START Extracted information

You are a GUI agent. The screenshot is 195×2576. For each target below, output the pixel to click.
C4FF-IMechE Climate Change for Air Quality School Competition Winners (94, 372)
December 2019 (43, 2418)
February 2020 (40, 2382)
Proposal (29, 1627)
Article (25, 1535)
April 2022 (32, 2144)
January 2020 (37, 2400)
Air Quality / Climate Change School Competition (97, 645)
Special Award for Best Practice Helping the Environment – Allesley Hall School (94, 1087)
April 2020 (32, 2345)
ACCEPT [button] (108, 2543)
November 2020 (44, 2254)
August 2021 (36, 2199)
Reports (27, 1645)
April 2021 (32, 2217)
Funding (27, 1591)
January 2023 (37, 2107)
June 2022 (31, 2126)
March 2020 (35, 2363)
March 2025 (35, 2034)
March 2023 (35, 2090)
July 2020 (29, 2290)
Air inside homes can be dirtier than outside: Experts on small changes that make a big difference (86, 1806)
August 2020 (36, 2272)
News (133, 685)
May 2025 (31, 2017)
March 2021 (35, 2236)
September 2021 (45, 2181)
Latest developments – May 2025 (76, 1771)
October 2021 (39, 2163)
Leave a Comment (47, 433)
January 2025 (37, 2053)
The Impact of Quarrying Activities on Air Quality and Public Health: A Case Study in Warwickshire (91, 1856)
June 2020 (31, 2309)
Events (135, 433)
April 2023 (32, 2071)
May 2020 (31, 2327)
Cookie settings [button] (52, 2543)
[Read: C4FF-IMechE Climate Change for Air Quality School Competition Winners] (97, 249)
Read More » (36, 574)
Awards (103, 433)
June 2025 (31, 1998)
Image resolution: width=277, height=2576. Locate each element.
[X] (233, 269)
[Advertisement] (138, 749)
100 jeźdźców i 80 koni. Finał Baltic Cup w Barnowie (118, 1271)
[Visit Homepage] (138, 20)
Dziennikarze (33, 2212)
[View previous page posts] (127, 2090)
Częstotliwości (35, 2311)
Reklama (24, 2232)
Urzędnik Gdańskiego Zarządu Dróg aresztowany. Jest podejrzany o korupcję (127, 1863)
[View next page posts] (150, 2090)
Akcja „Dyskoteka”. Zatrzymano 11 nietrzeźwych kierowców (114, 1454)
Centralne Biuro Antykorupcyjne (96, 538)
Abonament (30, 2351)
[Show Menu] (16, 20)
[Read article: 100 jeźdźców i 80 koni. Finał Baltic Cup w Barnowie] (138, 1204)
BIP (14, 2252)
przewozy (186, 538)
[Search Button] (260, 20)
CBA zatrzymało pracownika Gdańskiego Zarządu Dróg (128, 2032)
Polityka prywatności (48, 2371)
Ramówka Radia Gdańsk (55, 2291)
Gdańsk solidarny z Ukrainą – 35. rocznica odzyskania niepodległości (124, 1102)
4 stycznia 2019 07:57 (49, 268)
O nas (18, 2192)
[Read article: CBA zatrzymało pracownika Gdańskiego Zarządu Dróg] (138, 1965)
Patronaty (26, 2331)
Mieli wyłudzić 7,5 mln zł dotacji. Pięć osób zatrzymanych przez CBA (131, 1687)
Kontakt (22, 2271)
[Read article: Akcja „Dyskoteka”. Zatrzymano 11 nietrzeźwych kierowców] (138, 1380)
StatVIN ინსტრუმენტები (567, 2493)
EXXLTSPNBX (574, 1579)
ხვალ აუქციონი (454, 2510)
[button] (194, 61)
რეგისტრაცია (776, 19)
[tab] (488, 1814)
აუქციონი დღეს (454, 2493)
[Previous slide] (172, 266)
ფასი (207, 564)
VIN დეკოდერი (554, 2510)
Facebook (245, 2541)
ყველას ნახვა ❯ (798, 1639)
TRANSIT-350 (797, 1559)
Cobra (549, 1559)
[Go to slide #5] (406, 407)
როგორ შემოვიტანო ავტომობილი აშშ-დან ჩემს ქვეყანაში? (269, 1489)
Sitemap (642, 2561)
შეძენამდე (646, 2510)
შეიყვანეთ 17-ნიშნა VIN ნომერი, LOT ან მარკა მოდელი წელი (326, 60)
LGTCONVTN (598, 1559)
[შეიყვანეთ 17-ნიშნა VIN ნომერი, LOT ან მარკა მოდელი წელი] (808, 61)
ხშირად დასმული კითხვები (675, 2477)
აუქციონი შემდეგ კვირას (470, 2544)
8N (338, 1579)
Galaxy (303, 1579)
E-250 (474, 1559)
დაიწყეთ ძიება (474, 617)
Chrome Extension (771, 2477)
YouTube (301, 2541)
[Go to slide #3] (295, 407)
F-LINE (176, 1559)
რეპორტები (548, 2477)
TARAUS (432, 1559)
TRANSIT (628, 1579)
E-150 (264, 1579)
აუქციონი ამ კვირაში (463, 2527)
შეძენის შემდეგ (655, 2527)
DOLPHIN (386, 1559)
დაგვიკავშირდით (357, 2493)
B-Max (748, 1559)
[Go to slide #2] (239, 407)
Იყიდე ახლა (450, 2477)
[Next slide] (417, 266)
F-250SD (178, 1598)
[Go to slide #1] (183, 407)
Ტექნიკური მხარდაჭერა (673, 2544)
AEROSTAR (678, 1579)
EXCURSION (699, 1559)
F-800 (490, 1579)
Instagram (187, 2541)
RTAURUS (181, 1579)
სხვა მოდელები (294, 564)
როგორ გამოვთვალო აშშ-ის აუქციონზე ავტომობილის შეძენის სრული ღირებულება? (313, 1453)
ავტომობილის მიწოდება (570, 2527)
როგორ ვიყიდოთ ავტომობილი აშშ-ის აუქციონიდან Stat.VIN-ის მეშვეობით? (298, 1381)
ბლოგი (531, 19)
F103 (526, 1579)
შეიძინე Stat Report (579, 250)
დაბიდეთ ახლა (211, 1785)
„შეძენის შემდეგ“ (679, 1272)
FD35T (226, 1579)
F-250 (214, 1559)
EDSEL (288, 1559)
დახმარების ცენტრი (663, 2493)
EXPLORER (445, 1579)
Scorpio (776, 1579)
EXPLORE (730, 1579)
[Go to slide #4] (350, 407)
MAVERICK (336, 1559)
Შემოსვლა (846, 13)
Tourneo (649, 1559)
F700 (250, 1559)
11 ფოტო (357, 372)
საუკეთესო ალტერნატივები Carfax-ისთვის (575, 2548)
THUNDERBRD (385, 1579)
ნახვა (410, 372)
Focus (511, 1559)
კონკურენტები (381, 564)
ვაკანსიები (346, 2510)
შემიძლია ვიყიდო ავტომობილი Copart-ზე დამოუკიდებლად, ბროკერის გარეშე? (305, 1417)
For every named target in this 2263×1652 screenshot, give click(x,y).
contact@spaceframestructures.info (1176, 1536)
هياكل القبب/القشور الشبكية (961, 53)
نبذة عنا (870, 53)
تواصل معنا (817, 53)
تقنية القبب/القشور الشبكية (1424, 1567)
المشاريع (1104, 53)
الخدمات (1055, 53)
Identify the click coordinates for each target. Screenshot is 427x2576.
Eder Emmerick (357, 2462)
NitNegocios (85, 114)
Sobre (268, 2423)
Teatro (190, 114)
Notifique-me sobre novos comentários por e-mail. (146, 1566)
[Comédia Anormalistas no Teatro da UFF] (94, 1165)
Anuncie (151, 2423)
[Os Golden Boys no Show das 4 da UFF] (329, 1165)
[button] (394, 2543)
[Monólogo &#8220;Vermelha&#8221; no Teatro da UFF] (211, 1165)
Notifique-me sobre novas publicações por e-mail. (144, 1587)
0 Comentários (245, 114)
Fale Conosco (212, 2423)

END Extracted information

- _Exercise details_
Print, without alteration, only the lines above between the one holding "4 stycznia 2019 07:57 (49, 268)" and the one holding "ფასი (207, 564)", inclusive.

- _Solution_
4 stycznia 2019 07:57 (49, 268)
O nas (18, 2192)
[Read article: CBA zatrzymało pracownika Gdańskiego Zarządu Dróg] (138, 1965)
Patronaty (26, 2331)
Mieli wyłudzić 7,5 mln zł dotacji. Pięć osób zatrzymanych przez CBA (131, 1687)
Kontakt (22, 2271)
[Read article: Akcja „Dyskoteka”. Zatrzymano 11 nietrzeźwych kierowców] (138, 1380)
StatVIN ინსტრუმენტები (567, 2493)
EXXLTSPNBX (574, 1579)
ხვალ აუქციონი (454, 2510)
[button] (194, 61)
რეგისტრაცია (776, 19)
[tab] (488, 1814)
აუქციონი დღეს (454, 2493)
[Previous slide] (172, 266)
ფასი (207, 564)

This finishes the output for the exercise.